### PROBLEM TO WORK ON
Rewrite the lines between the one holding "Click the heading Введение" and the one holding "564x766 pixels. tap(159, 377)", inclusive, keeping their requests, and increase every coordinate in the answers by 62.

[Data entries]
* START *

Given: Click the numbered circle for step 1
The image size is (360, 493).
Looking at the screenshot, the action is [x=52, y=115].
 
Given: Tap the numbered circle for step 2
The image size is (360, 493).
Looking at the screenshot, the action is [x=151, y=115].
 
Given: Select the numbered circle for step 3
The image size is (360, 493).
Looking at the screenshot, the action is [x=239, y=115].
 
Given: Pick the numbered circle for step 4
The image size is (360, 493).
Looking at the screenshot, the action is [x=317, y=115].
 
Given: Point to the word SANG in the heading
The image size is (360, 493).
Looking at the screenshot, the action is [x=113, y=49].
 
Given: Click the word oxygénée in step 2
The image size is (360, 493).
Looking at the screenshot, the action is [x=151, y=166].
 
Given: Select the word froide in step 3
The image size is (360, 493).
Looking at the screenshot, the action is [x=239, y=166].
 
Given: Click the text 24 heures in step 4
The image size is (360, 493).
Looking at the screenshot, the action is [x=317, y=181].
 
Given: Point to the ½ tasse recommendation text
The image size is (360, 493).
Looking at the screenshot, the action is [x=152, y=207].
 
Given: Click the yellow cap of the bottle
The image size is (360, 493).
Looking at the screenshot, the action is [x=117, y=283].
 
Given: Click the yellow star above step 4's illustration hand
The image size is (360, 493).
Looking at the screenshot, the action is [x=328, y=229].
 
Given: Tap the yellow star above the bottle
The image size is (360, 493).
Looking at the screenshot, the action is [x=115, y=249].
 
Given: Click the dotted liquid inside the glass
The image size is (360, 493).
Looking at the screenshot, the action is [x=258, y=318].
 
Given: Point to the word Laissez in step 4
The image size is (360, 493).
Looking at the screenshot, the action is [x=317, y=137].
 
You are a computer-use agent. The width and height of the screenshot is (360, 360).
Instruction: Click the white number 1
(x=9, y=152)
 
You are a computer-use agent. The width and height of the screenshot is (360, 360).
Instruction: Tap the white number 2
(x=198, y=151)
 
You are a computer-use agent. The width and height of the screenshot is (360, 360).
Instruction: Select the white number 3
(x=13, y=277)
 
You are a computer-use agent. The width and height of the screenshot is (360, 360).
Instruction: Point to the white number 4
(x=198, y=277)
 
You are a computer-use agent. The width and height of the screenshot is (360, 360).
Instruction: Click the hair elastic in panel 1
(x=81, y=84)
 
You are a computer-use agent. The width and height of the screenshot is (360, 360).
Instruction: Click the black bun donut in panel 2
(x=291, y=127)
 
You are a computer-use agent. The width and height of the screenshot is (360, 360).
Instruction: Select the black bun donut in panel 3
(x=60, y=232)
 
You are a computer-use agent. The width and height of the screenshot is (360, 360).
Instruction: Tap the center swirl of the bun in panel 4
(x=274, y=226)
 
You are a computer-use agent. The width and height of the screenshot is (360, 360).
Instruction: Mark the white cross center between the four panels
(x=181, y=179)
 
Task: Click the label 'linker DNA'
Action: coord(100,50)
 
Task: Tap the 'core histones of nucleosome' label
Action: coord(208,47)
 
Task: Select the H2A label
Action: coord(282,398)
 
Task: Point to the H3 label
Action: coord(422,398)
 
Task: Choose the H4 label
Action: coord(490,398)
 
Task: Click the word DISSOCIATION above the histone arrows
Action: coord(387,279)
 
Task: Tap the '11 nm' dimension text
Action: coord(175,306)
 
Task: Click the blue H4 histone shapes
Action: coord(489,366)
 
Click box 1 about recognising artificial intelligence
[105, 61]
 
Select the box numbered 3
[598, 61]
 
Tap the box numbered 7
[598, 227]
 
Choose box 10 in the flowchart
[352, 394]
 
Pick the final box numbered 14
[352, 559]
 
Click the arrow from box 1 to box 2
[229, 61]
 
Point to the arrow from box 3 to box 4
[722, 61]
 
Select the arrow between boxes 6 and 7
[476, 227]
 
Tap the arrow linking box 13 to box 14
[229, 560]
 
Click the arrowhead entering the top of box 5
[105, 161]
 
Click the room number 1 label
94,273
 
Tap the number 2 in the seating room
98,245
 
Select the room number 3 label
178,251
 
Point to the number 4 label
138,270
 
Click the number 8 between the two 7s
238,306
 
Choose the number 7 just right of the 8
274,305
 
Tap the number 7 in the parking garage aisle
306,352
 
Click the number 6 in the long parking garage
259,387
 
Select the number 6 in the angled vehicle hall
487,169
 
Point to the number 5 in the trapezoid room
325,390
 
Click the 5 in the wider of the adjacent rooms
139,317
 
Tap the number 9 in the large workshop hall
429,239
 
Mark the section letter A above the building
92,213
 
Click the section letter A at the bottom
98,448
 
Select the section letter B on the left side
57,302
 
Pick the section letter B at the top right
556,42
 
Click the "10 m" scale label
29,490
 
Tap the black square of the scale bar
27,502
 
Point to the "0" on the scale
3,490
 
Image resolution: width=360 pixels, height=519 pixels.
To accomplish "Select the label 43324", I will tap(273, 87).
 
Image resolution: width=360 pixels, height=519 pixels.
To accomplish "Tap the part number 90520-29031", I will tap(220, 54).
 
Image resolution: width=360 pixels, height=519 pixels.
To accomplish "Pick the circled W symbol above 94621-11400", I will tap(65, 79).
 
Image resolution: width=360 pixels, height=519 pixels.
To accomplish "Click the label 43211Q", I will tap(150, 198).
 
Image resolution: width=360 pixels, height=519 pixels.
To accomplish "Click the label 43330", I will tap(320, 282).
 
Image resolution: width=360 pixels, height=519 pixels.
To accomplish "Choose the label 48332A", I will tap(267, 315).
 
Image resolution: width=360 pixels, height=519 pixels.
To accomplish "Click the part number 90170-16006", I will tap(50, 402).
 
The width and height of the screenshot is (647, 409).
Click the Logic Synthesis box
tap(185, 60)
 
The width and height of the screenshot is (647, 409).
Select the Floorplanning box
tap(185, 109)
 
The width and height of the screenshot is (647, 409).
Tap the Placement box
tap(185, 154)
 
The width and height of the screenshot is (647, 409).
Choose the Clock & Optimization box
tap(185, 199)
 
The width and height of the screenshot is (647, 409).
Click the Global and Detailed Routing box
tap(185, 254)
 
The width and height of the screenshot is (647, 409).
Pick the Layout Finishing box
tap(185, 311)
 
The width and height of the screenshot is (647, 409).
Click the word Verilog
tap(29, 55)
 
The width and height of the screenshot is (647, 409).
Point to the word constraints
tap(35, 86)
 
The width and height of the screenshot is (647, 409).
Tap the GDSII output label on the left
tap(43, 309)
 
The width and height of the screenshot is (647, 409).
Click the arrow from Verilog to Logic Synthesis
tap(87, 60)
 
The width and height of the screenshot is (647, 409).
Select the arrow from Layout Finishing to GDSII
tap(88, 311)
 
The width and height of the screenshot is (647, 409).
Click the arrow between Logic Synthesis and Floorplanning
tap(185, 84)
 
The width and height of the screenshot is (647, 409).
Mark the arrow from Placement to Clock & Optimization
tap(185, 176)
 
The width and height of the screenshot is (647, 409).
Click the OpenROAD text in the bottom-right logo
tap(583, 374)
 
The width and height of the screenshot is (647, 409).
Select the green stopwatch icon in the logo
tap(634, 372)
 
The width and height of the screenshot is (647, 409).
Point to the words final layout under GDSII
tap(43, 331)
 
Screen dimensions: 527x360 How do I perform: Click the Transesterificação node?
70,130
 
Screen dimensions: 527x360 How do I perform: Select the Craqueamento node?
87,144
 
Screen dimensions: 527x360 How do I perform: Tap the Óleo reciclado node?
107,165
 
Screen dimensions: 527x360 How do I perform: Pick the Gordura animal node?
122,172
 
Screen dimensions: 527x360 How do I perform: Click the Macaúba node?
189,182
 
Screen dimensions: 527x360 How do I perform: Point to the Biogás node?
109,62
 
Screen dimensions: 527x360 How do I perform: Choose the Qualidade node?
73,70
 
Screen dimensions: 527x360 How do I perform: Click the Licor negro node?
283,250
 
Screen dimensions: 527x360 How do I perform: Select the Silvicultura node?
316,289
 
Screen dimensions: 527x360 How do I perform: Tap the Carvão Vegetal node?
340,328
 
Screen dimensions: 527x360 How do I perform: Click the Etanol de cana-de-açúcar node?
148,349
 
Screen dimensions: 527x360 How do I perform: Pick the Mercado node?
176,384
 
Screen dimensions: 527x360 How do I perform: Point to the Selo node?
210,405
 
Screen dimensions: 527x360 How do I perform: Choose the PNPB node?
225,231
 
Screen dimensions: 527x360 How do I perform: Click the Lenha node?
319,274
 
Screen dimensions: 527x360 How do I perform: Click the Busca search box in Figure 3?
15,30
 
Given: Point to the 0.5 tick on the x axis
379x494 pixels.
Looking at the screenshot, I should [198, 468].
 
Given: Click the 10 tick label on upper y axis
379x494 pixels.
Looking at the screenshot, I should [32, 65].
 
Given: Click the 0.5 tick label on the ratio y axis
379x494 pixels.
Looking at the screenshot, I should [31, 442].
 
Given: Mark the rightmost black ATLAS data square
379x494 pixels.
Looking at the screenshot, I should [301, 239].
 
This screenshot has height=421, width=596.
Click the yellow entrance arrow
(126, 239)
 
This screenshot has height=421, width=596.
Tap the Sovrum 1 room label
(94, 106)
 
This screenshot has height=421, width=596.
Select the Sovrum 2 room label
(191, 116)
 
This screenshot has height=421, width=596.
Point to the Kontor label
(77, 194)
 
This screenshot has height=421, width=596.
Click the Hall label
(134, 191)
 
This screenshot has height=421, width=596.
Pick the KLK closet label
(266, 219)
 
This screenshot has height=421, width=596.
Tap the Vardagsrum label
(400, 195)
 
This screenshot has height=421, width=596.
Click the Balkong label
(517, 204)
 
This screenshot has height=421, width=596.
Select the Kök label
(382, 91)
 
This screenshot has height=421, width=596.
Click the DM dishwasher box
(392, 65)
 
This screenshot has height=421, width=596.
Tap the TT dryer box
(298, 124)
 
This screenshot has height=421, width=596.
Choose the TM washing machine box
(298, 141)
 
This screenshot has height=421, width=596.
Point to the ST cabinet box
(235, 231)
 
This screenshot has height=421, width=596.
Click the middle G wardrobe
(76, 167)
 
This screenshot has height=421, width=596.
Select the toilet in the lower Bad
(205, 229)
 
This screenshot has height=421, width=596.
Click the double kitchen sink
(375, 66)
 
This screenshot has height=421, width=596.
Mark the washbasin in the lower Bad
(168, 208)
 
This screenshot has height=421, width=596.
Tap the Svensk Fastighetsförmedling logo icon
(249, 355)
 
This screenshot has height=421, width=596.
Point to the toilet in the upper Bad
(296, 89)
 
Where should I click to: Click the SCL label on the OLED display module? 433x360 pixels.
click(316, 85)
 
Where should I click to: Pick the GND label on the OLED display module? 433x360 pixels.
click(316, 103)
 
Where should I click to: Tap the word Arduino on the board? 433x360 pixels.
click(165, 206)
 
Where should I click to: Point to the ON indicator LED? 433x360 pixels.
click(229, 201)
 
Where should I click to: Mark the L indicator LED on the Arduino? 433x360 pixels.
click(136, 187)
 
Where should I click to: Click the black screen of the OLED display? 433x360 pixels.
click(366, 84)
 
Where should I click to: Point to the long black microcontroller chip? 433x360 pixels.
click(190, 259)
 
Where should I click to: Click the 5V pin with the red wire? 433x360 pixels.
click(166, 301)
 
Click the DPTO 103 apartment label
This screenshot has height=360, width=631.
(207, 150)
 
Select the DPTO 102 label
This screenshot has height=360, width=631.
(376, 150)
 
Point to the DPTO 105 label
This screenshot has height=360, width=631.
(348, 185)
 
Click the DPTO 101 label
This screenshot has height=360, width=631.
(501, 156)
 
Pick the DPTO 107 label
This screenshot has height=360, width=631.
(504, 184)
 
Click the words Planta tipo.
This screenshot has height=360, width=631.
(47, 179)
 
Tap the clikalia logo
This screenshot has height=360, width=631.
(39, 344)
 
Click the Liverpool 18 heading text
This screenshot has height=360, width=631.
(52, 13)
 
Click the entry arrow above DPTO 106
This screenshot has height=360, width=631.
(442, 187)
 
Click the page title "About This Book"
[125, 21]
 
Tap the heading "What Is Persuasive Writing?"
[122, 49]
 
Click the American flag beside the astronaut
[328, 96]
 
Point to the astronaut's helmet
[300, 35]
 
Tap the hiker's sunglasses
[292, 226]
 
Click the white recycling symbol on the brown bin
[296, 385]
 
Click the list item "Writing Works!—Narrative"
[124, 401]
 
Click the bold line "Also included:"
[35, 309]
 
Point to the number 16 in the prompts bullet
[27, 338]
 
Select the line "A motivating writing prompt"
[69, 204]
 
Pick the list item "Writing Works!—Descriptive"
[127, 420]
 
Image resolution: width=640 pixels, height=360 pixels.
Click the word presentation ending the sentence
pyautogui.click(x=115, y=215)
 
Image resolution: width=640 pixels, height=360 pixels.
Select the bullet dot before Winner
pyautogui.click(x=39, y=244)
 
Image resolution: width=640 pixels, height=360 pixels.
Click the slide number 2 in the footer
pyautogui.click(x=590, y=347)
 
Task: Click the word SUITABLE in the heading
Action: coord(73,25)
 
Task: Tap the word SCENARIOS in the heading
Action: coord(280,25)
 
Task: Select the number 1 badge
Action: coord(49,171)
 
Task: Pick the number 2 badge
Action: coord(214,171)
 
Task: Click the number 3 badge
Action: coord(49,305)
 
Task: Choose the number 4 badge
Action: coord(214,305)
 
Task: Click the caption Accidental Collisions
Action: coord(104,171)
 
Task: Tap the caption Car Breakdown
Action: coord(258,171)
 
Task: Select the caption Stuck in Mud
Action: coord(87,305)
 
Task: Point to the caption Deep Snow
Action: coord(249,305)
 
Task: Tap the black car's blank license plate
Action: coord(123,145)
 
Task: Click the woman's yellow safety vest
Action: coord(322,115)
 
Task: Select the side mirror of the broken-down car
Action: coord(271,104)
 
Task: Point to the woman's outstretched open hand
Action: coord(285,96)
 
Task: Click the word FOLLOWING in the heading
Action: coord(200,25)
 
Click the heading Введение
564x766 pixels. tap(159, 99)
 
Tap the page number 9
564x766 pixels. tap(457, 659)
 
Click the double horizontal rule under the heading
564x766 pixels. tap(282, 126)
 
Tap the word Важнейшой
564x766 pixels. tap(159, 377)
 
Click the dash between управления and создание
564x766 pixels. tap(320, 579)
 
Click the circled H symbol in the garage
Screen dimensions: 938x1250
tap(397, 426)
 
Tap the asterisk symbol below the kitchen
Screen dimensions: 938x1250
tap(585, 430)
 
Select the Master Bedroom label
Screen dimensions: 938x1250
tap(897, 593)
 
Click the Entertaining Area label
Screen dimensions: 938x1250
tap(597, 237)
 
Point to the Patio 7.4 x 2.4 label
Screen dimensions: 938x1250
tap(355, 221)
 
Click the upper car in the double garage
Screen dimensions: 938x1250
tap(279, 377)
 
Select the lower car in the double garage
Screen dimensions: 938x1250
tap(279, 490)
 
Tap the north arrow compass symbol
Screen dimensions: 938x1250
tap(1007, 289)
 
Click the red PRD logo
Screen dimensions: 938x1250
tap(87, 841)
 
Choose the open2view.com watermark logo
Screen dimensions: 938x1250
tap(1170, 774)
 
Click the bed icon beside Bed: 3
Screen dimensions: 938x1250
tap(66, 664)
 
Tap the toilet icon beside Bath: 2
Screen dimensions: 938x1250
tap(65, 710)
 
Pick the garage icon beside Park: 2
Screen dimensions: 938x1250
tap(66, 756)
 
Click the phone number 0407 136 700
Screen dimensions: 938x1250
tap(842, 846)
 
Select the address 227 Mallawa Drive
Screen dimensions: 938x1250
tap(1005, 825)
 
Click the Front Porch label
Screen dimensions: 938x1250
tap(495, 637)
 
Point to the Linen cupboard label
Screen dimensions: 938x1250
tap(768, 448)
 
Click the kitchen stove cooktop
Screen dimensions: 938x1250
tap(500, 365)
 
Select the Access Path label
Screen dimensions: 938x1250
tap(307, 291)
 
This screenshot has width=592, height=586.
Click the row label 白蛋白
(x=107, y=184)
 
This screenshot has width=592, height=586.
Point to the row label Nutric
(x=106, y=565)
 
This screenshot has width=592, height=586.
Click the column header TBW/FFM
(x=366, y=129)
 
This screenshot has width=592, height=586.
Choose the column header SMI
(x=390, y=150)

* END *

### ANSWER TO THE PROBLEM
Click the heading Введение
564x766 pixels. tap(221, 161)
 
Tap the page number 9
564x766 pixels. tap(519, 721)
 
Click the double horizontal rule under the heading
564x766 pixels. tap(344, 188)
 
Tap the word Важнейшой
564x766 pixels. tap(221, 439)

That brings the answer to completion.